Until the arrival of democracy, power remained in the hands of a small group of aristocratic families who intermarried between themselves (often to relatives) to consolidate their properties, wealth and power.  Feudal society was rigid and those in power seldom married outside their own circles.  This was especially true of families of Flemish descent who married within their own community.  After the Wars of the Roses (in which most of the old aristocracy died in battle or were executed on the arrival of the Tudors) the merchant and farming classes took their place but many of them were descended from younger or illegitimate sons of the aristocracy.  It was the custom in England for the eldest son to inherit the whole property, second sons sometime entered the church and younger sons became merchants.

 

Nearly all the Gunpowder Plotters (who came from rich and university educated families impoverished by the recusancy laws) were related to each other or connected through marriage.

 

What is not often realised is that those who opposed them were equally closely related.

 

Fig. 97 - Cooke, Cecil, Bacon & Fitzwilliam:

 

Anthony Cooke, tutor to Edward VI = Ann, daughter of Sir William Fitzwilliam of Milton, Northamptonshire.  She died in 1584 and was buried at Marholm in the Soke of Peterborough (5 daughters and 4 sons) >:

(a) William Cooke.

(b) Elizabeth Cooke = (1) Thomas Hoby > Thomas Posthumous Hoby.  Eliz.Hoby  = (2)

     Lord John Russell, the earl of Bedford's heir.

(c) Katherine Cooke = Sir Henry Killigrew.

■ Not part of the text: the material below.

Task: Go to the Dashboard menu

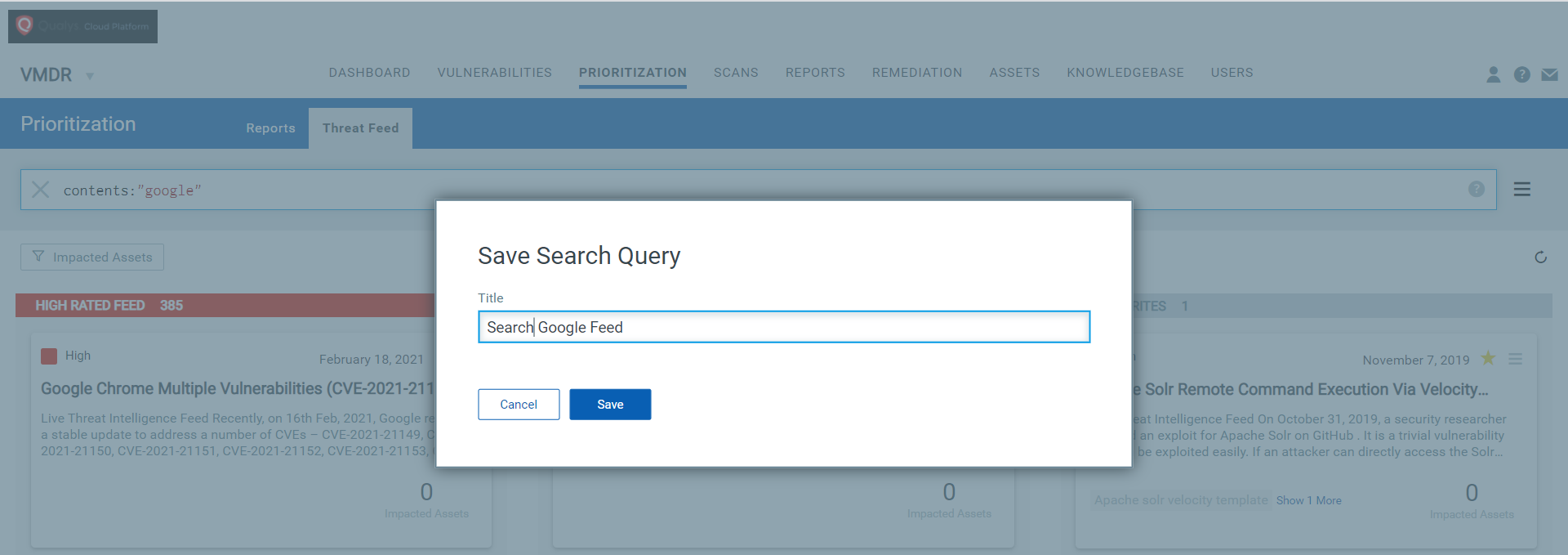Action: coord(369,73)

(d) Margaret Cooke = Ralph Rowlett.

(e) Anne Cooke, 2nd d. = as his 2nd wife, Nicholas Bacon, widower, Lord Keeper of the

     Seal to Elizabeth I = (1) Jane, daughter of a London mercer.  By (1) >:

     1. Nicholas Bacon.

     2. Edward Bacon.

     3. Nathaniel Bacon = Anne, natural d. of Thomas Gresham.

     by (2)

     4. Susan Bacon

     5. Francis Bacon.

     6. Anthony Bacon.

     7. Mary Bacon.

(f) Mildred Cooke, eldest d. = as his 2nd wife William Cecil, Secretary of State to

    Elizabeth I = (1) d. of John Cheke of Burghley, Northamptonshire and sister of Sir

    John Cheke, Edward IV's tutor.

    By 1 >:

    1. Thomas Cecil

    2. Richard Cecil

    3. Elizabeth Cecil = (1) William Hatton, nephew of Sir Christopher Hatton = (2)

        Edward Coke = (1) Bridget Paston.

    By (2)

    4. Elizabeth Cecil.

    5. Anne Cecil = Edward de Vere, earl of Oxford.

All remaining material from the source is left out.